The output is wrong. The question is which kind of wrong.
An agent that failed encountered a task it could not complete correctly — wrong answer, timed out, returned an error, flagged uncertainty and stopped. Failure is recoverable. You can see it. You can re-run with a different input or a different agent.
An agent that lied returned a plausible, confident, wrong answer without any signal that it was uncertain. The downstream system consumed the output as correct. The error propagated. By the time the lie was discovered, it had been acted on.
These are different failure modes. They require different detection mechanisms. They carry different risk profiles. And they require different governance responses.
TL;DR
- Failure and confabulation are distinct failure modes. Failure is visible — the agent returns an error, flags uncertainty, or produces obviously incorrect output. Confabulation is invisible — the agent returns confident, plausible, wrong output.
- Confabulation is the more dangerous failure mode. Failures are caught. Confabulations propagate downstream as facts.
- Detection requires adversarial evaluation, not accuracy benchmarks. Standard accuracy benchmarks measure correct answers.
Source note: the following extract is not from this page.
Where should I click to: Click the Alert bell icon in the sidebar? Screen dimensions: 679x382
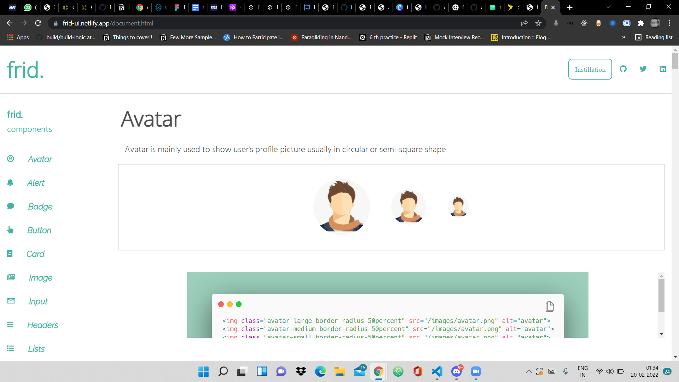(10, 183)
They do not measure the rate at which the agent produces confident wrong answers.
- The scope-honesty dimension is the key metric. What fraction of the time, when the agent does not know the answer, does it say so vs. fabricate a plausible-sounding answer?
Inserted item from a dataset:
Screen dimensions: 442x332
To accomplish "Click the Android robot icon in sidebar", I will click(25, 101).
- Different governance responses are required. An agent that fails frequently needs better training or cleaner inputs. An agent that confabulates frequently needs a trust score adjustment, scope restriction, and possibly removal from high-stakes tasks.
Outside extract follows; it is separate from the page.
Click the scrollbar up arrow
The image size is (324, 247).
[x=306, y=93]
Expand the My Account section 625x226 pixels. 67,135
Failure: The Recoverable Mode
Agent failure is operationally tractable. The failure modes are:
- Explicit error. The agent returns an error message — "I cannot process this request" or a system-level exception. Visible. Actionable.
- Flagged uncertainty. The agent returns a response with explicit uncertainty markers — "I'm not confident about this" or "this may be incorrect." The downstream system can treat this as a conditional output.
- Obvious incorrectness. The output is clearly wrong — factual error so basic that any reviewer catches it. Recoverable through review.
- Timeout or refusal. The agent does not return a response, or returns a refusal that signals scope boundary. Operationally recoverable.
All of these failures have something in common: they are signals. The downstream system receives information that the task did not complete successfully. A system designed to handle failures will catch these.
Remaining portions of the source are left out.